# Activity
The result should be a full, exact repeat of the entries, free of pictures.

☆ ☆ ☆

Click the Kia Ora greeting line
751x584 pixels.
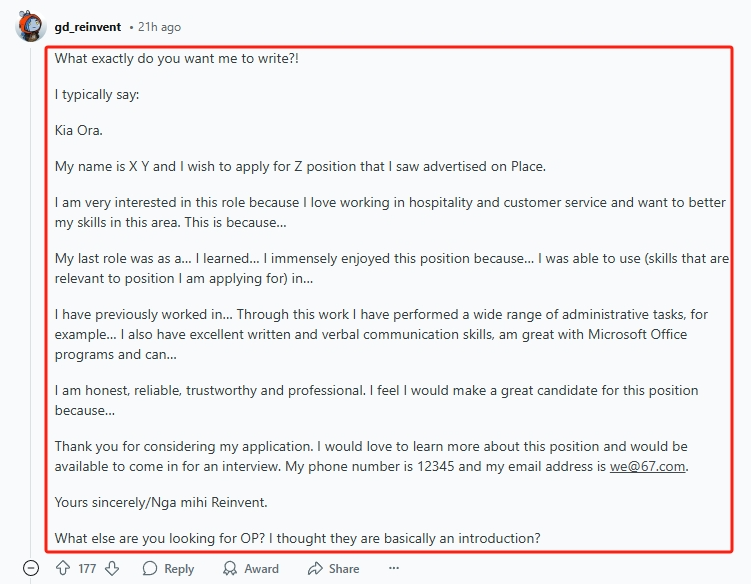79,130
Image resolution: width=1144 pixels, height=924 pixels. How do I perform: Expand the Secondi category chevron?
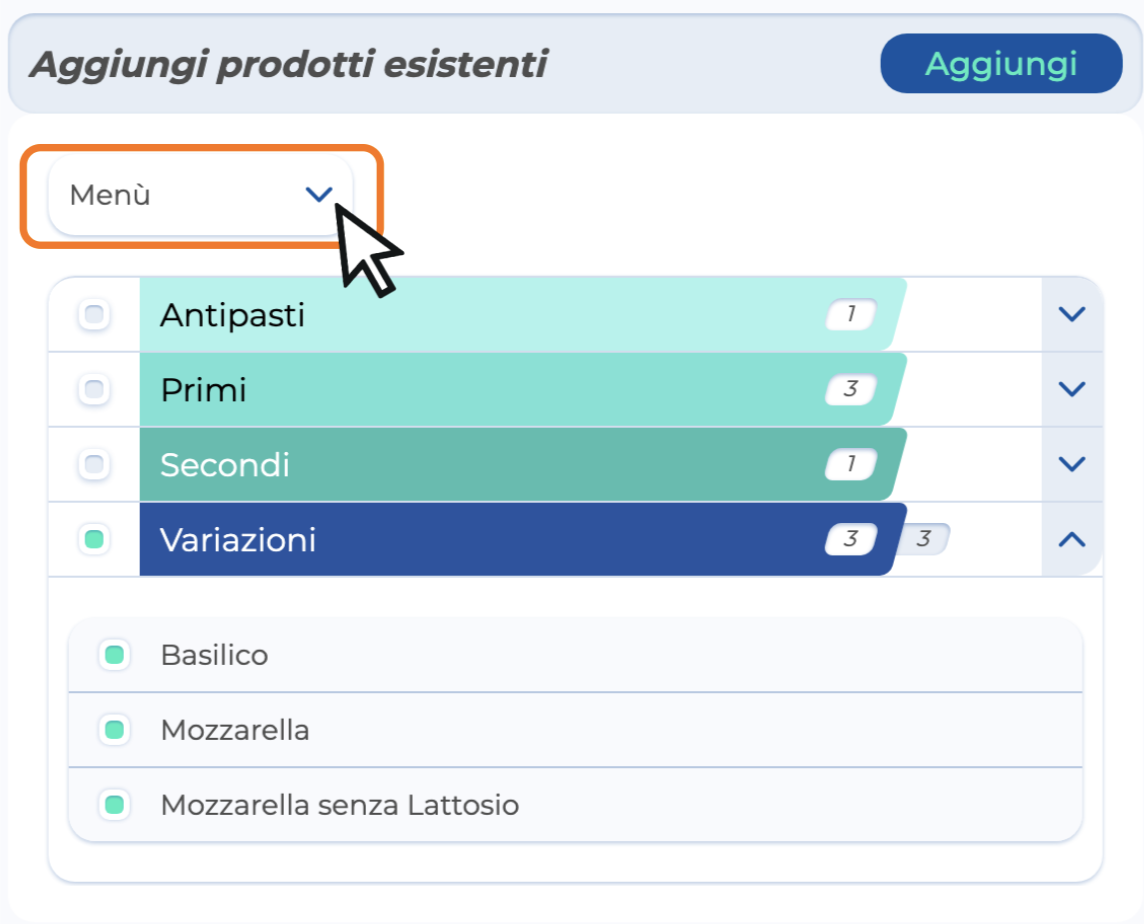(1071, 465)
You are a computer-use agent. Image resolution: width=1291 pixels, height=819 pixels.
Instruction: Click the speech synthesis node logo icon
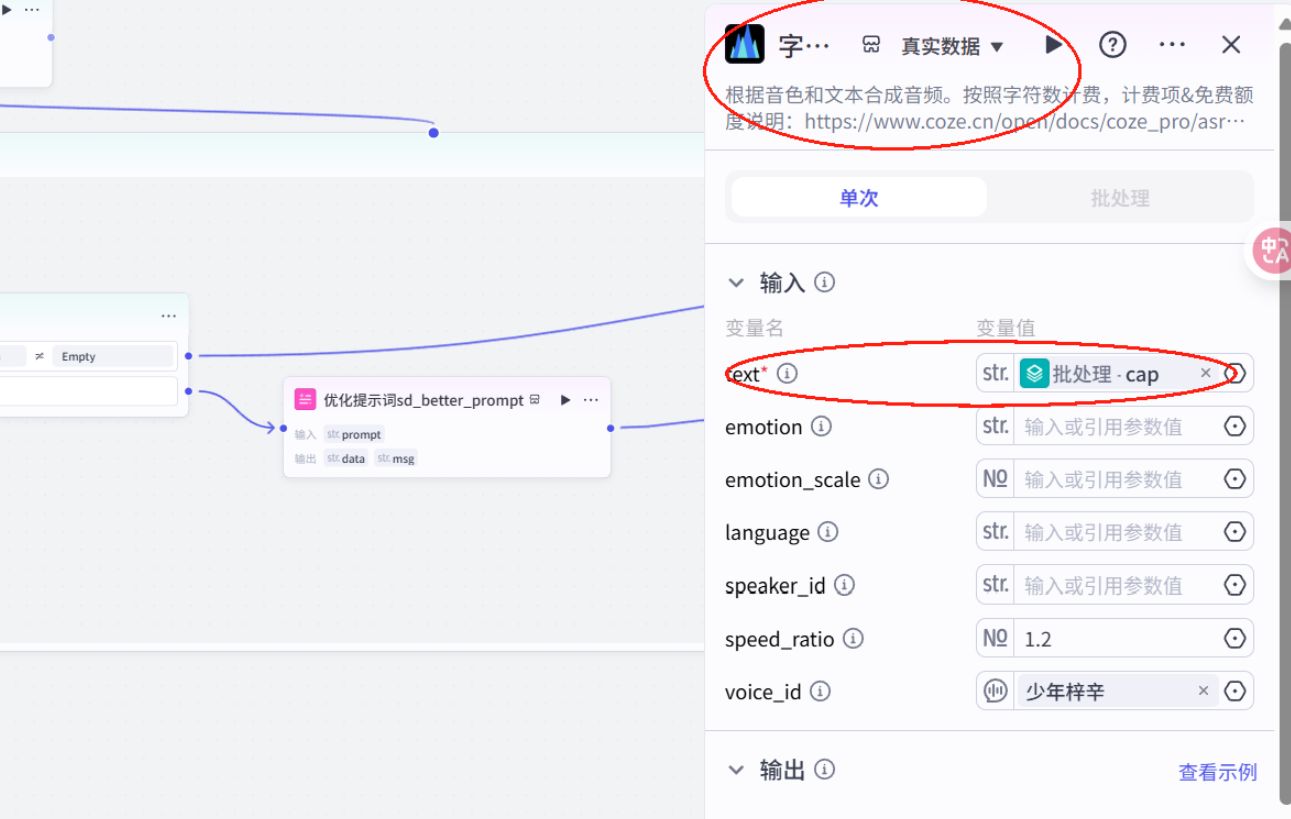[x=744, y=44]
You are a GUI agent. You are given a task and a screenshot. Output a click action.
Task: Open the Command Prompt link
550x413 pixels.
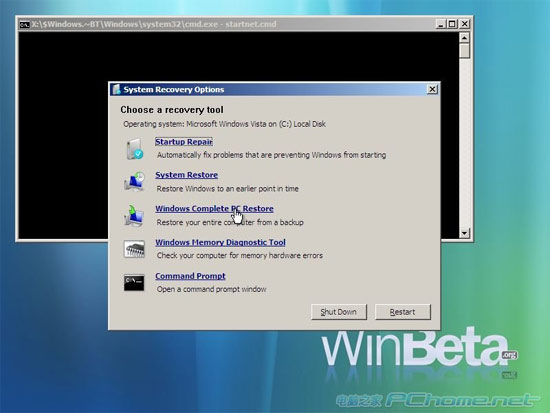coord(190,276)
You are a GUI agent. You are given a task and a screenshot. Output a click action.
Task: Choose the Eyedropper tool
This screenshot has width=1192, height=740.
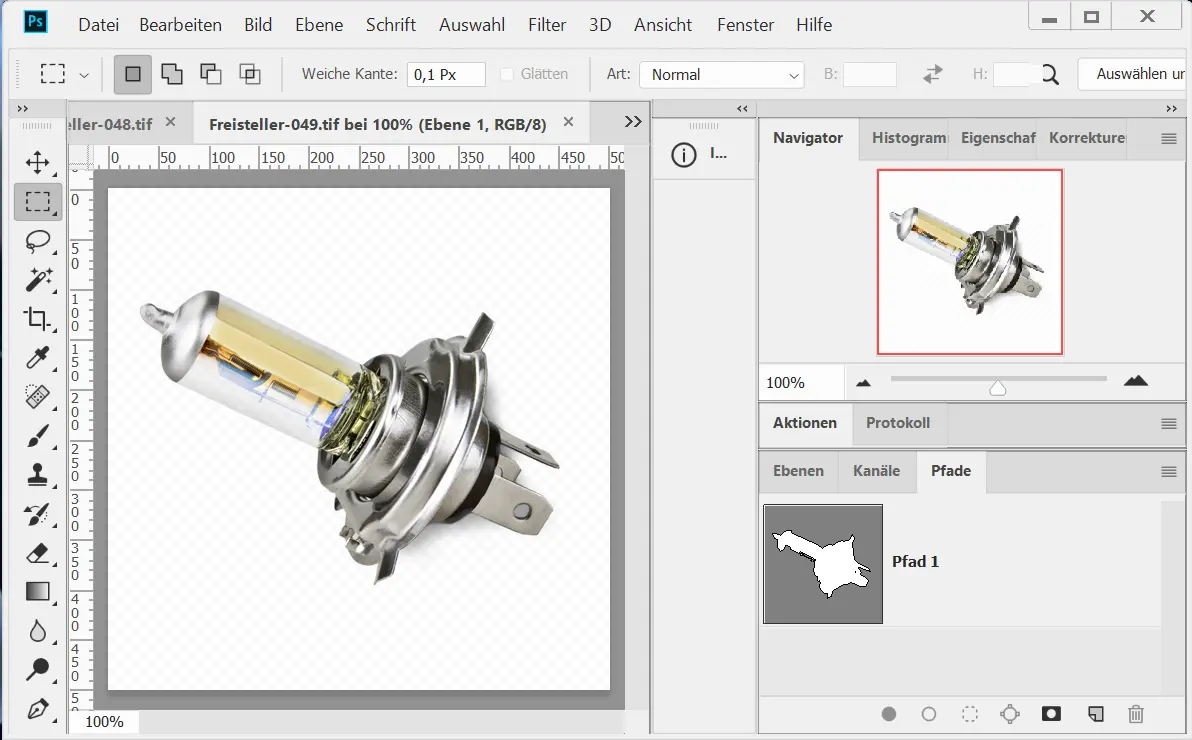pos(38,358)
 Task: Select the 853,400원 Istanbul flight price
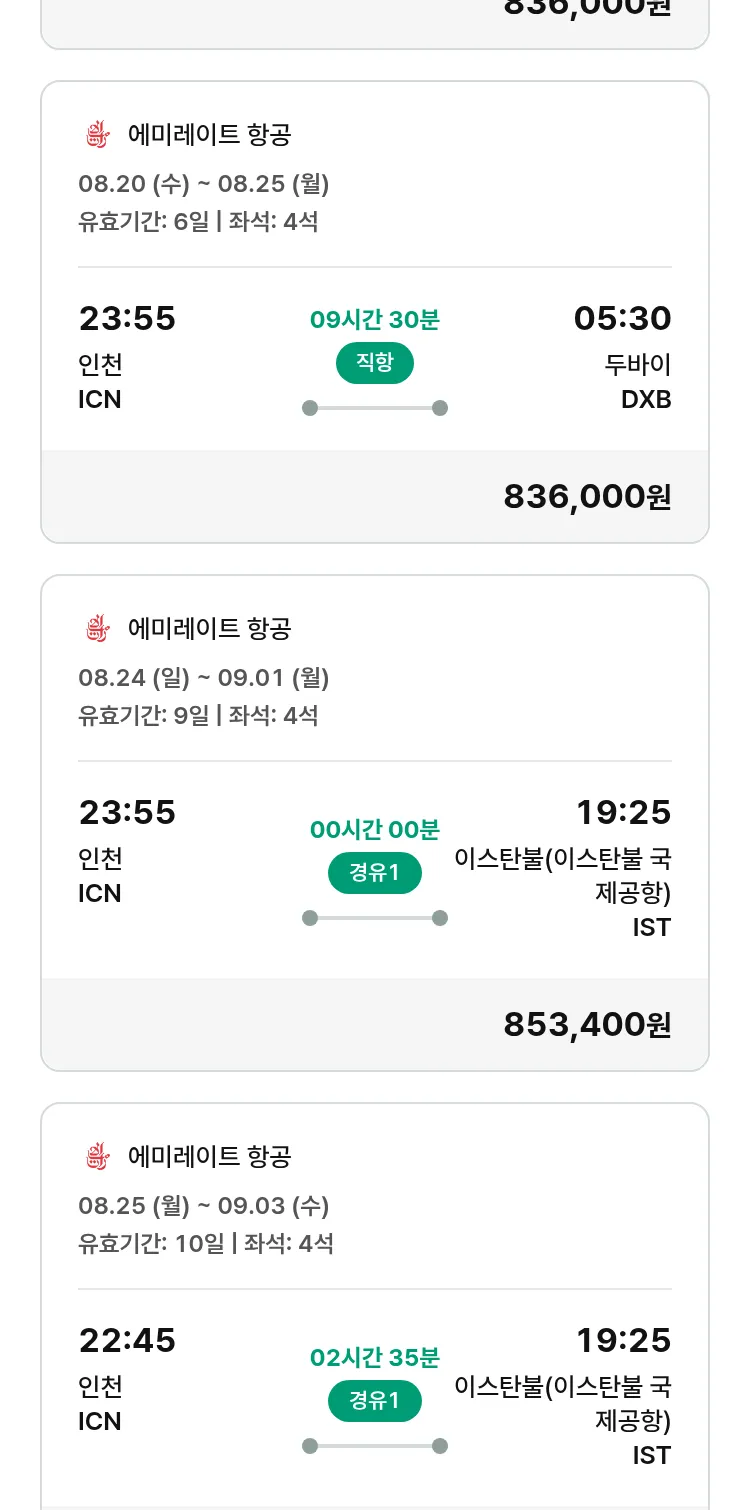point(587,1025)
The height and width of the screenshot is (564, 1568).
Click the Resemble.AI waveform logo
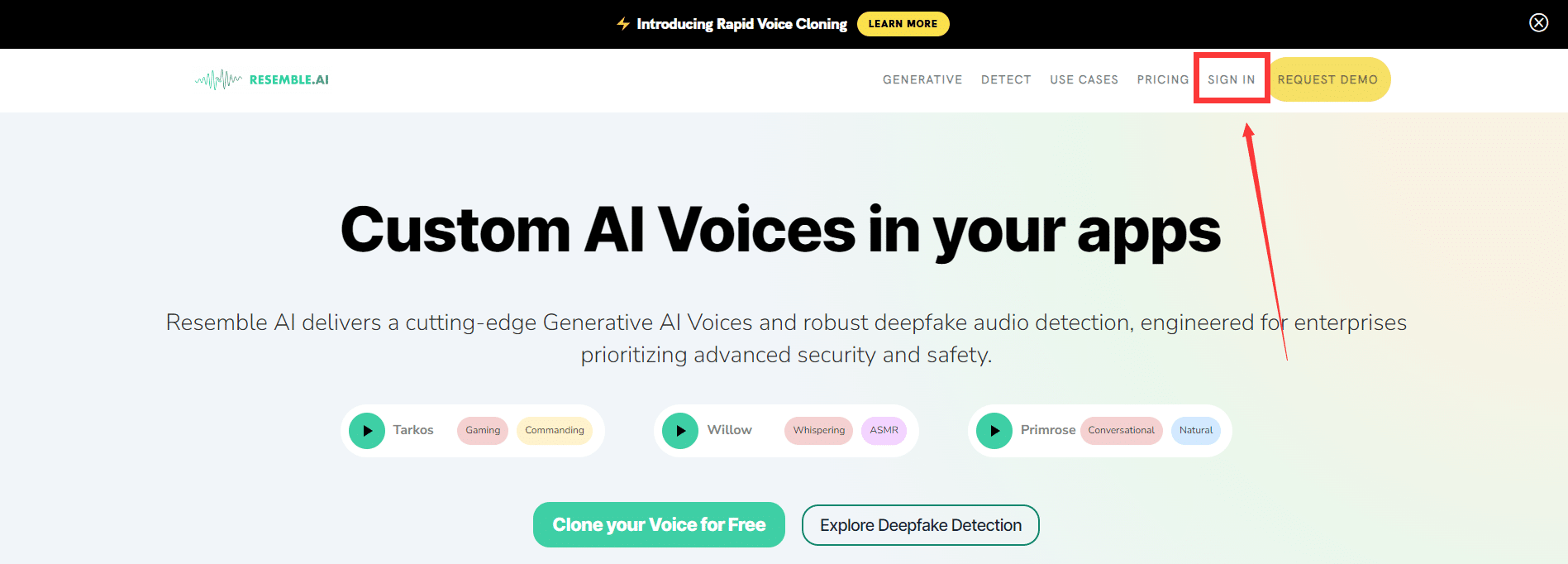click(x=219, y=79)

☆ ☆ ☆

# Task solution
Click the Kia Ora greeting line
751x584 pixels.
79,130
Image resolution: width=1144 pixels, height=924 pixels. How do I perform: Expand the Secondi category chevron?
(1071, 465)
You are a computer-use agent. Image resolution: width=1291 pixels, height=819 pixels.
Instruction: Click the speech synthesis node logo icon
[x=744, y=44]
You are a GUI agent. You are given a task and a screenshot. Output a click action.
Task: Open the Command Prompt link
550x413 pixels.
coord(190,276)
You are a GUI agent. You are given a task and a screenshot. Output a click action.
Task: Choose the Eyedropper tool
This screenshot has width=1192, height=740.
pos(38,358)
 Task: Select the 853,400원 Istanbul flight price
point(587,1025)
The height and width of the screenshot is (564, 1568).
Click the Resemble.AI waveform logo
click(x=219, y=79)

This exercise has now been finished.